Prime Minister Chris Hipkins believes New Zealanders will recognise the domestic and global factors that have contributed to two consecutive quarters of negative economic growth, considered a technical recession, when it comes time to vote later this year.
Statistics NZ data released yesterday confirmed market expectations by showing the economy had shrunk in the first three months of 2023.
Revised data showed GDP contracted by 0.7 per cent in the final quarter of 2022, worse than the 0.6 per cent recorded earlier.
Hipkins, asked whether he thought the country being in a recession would lose him the election, said Labour could enter the campaigning period with a “proud” economic track record.
“We’ve managed New Zealand’s economy through a number of very challenging times in recent years, including a global pandemic, including an international spike in inflation and including the current economic turmoil that we see globally as well.
“This is part of a global economic downturn, New Zealand’s not immune from those things.”
In a statement yesterday, Finance Minister Grant Robertson said he believed the Auckland floods and Cyclone Gabrielle were the chief contributors to the recession.
Robertson said he was not surprised and was quick to reference how the “second-largest natural disaster to hit New Zealand” - Cyclone Gabrielle - had tested the economy’s resilience.
“[Today’s] result reflects the impact of the Auckland Anniversary floods and Cyclone Gabrielle, with estimates of hundreds of millions of dollars of lost production and activity across agriculture, forestry, fishing, transport and manufacturing due to the extensive flooding,” he said.
“We know 2023 is a challenging year as global growth slows, inflation has stayed higher for longer and the impacts of North Island weather events continue to disrupt households and businesses.
“Looking ahead, export growth, the tourism rebound, returning international students, migration inflows and investment in the recovery mean the economy is well-positioned to handle challenging times.
“Today’s outcome fits the definition of a technical recession by the barest of margins. But the resilience of the New Zealand economy, including historically low unemployment, means it will not have the impact that would normally be associated with this term.”
Opposition parties claimed the blame sits with Robertson, saying Kiwis’ livelihoods are now under further threat amid “excessive inflation, high interest rates [and] a severe balance of payments deficit”.

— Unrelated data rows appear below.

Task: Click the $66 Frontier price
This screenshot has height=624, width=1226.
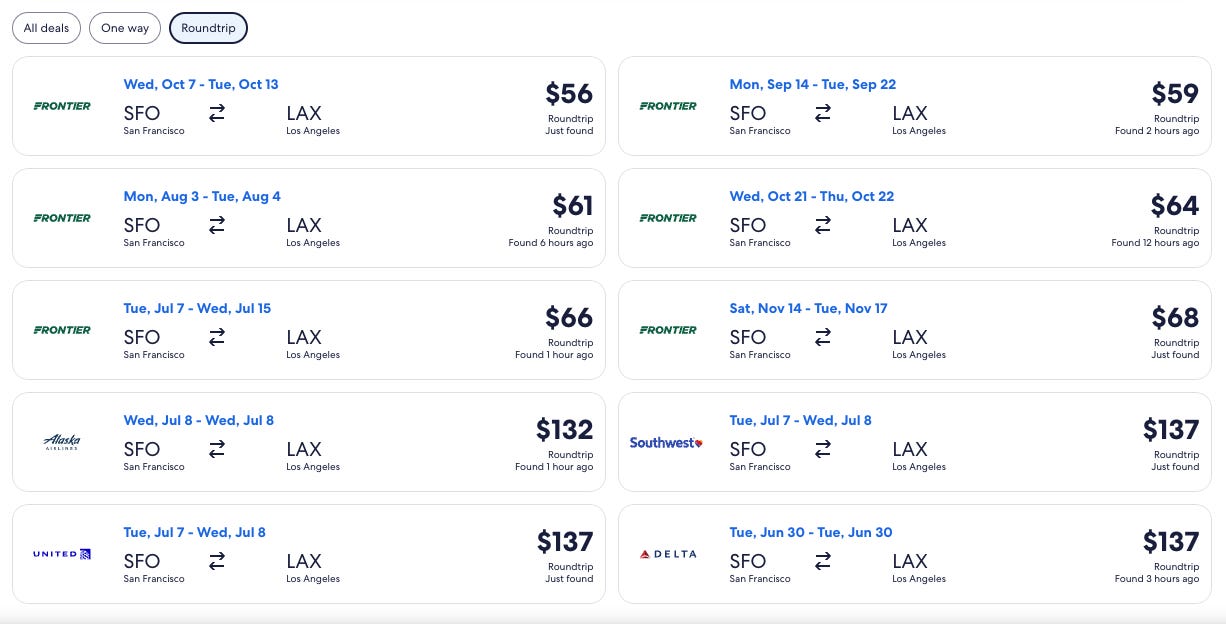Action: click(569, 317)
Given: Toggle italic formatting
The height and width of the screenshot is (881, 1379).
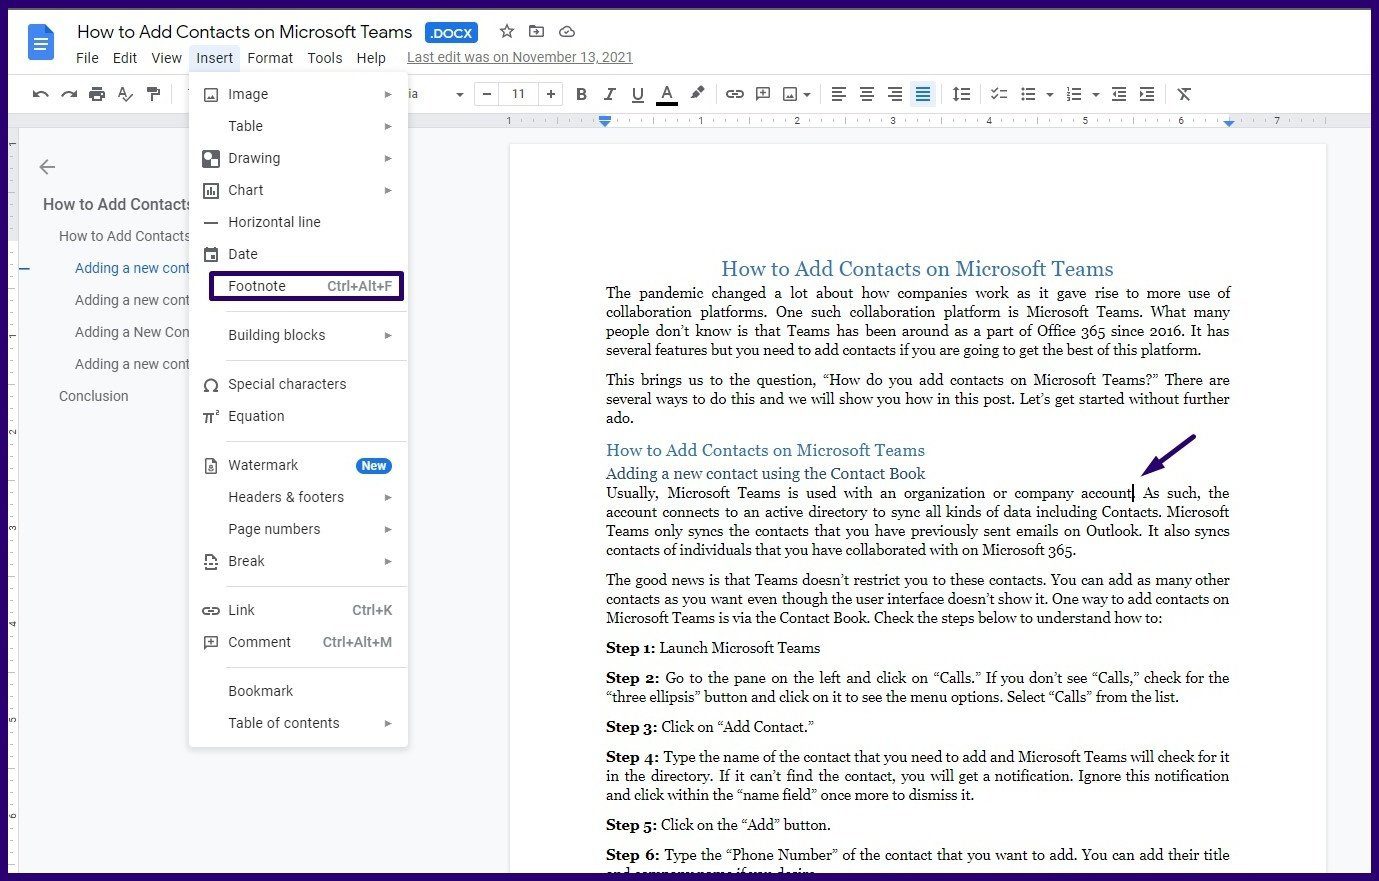Looking at the screenshot, I should click(x=610, y=93).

National finance spokesperson Nicola Willis said “red lights are flashing for the New Zealand economy”, which was now “incredibly fragile.
“While the Government continues to make excuses, the data does not lie: New Zealand is now in worse shape than many of the countries we compare ourselves to including Australia, Canada and the United States, all of which have faced similar global challenges but none of which face the toxic economic predicament we now find ourselves in.
“The simple fact is that Labour has mismanaged the economy and New Zealanders are paying the price.
“This recession is a red-light warning: the time for cavalier big-spending, anti-business, anti-growth policies is over.”
Act leader David Seymour dubbed Robertson’s approach to paying for cyclone and flooding costs as an “Afterpay economy.
“Today’s GDP figures mean that even with Grant Robertson irresponsibly putting the economy on Afterpay with $7 billion borrowing this year, New Zealand has been unable to avoid a recession,” Seymour said.
“It’s buy now, pay next generation, but the economy is shrinking anyway.”
He believed economic growth was being constrained by “too much regulation and red tape” - something Act had vowed to target through a new Ministry of Regulation.
“Act will get rid of [regulation], whether it’s [Resource Management Act] regulations making it too hard to use land and discouraging investment, productivity-sapping workplace relations laws making it impossible to employ staff, or banking laws like the [Credit Contracts and Consumer Finance Act] that make it too hard to get finance.”
Taxpayers’ Union Campaigns Manager Callum Purves accepted this year’s severe weather events would have limited primary production, but said the Government needed to “shoulder much of the blame for this economic contraction.
“New Zealand might have only just entered a technical recession, but without drastic and urgent action from the Government to rein in its spending, this situation may well persist for some time to come.”